JP2006252784A - Infrared uniform heating device - Google Patents

Abstract

<P>PROBLEM TO BE SOLVED: To provide an infrared uniform heating device with a simple structure and a simple assembly work. <P>SOLUTION: This infrared uniform heating device comprises an infrared-heating mechanism part 1 housing an infrared lamp 2 and comprising a composite type reflecting mirror and a transparent quartz cylinder 3 condensing and transmitting infrared light generated by the infrared lamp 2. A uniform heating mechanism 10 wherein a notch recessed part 7 is formed in a central part is provided in an infrared emission end 3B of the transparent quartz cylinder 3. <P>COPYRIGHT: (C)2006,JPO&NCIPI

Description

  The present invention relates to an infrared soaking apparatus used to heat a new material such as a silicon wafer in vacuum or various gas atmospheres at a high speed and with a uniform temperature distribution.

An infrared and soaking heat treatment apparatus that heats a disk-shaped material having a medium area of about 50φ at a high speed with a uniform temperature distribution is known (for example, Patent Document 1).
JP 2004-303672 A

  This known infrared soaking device is composed of a composite reflective mirror and an infrared lamp, and the composite reflective mirror is a combination of a hollow conical reflective mirror and a cylindrical reflective mirror. Infrared light that irradiates and heats the heated object, including straight light, reflected light that is reflected by the conical reflecting mirror, and obliquely reflected light that is reflected by the cylindrical reflecting mirror. A disk-shaped heat equalization mechanism is placed in the irradiation area of the laser, and the heated object is irradiated by uniformizing the infrared radiation intensity radiated in a horizontal direction with the infrared radiation radiated straight from the infrared lamp and reflected by the conical reflecting mirror. The whole object is heated substantially uniformly, and the disc-shaped soaking mechanism is a transparent support plate with a thin periphery, and the center soaking is thicker than the transparent support plate supported by this transparent support plate. From a disk A vacuum chamber provided with a transparent disk on the top is placed below the composite reflective mirror. A heated object is placed in the vacuum chamber, and infrared rays emitted from the infrared lamp are transmitted through the transparent disk. Then, the heated object is irradiated to heat the entire heated object to a substantially uniform temperature distribution, and a transparent cylinder is provided in the vacuum chamber so as to be fixed to the transparent disk.

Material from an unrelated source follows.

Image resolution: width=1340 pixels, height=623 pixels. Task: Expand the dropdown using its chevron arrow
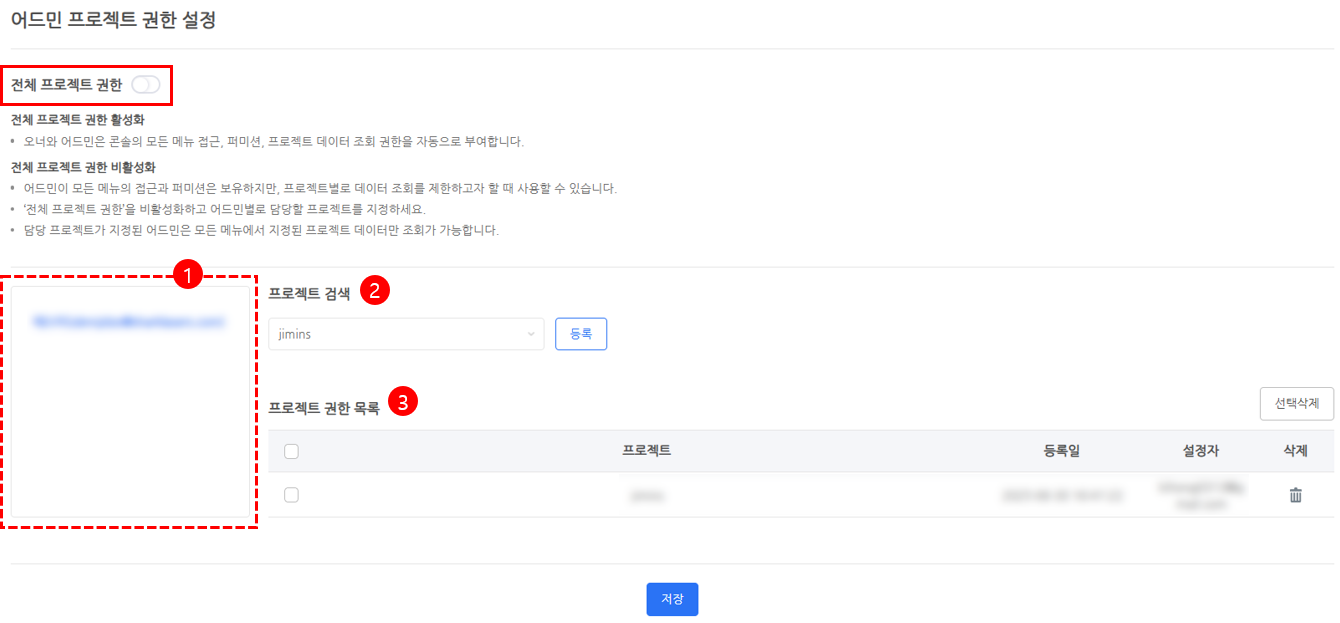tap(531, 334)
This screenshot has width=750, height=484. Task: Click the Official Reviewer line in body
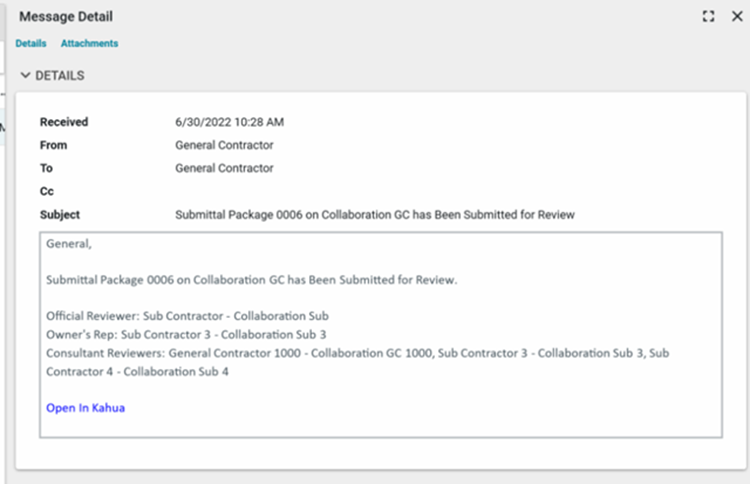[187, 315]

  As described above, this known infrared soaking device is arranged in the infrared irradiation area to irradiate and heat the heated object, and a disk-like soaking mechanism is arranged to irradiate the heated object with uniform infrared radiation intensity, The entire heated product is heated substantially uniformly. Specifically, a thick central soaking disc supported by a transparent support plate with a thin periphery is placed between the lower part of the cylindrical reflection mirror of the composite reflection mirror and the upper cover of the vacuum chamber. The board is sandwiched and supported.

In the known infrared soaking device, as described above, the disc-like soaking mechanism is constituted by a thick central soaking disc supported by a transparent support plate having a thin periphery, and this disc-like soaking device is used. The heat mechanism is supported by sandwiching a thin transparent support plate between the lower part of the cylindrical reflection mirror of the composite reflection mirror and the upper cover of the vacuum chamber.
In this structure, a thin transparent support plate is provided around a thick central soaking disc, and the disc-like soaking mechanism having such a structure has no concreteness and is not feasible. Even if there is a possibility, the assembly work is troublesome.
Therefore, the present invention provides an infrared soaking device having a simpler structure and easier assembly work.

  For this purpose, the infrared soaking device of the present invention has an infrared lamp built-in, an infrared heating mechanism part composed of a composite reflection mirror, and a transparent quartz that condenses the infrared light generated by the infrared lamp and transmits and transmits the infrared light. An infrared soaking device comprising a cylinder is provided with a soaking mechanism formed by forming a notch recess at the center at the infrared emitting end of the transparent quartz cylinder.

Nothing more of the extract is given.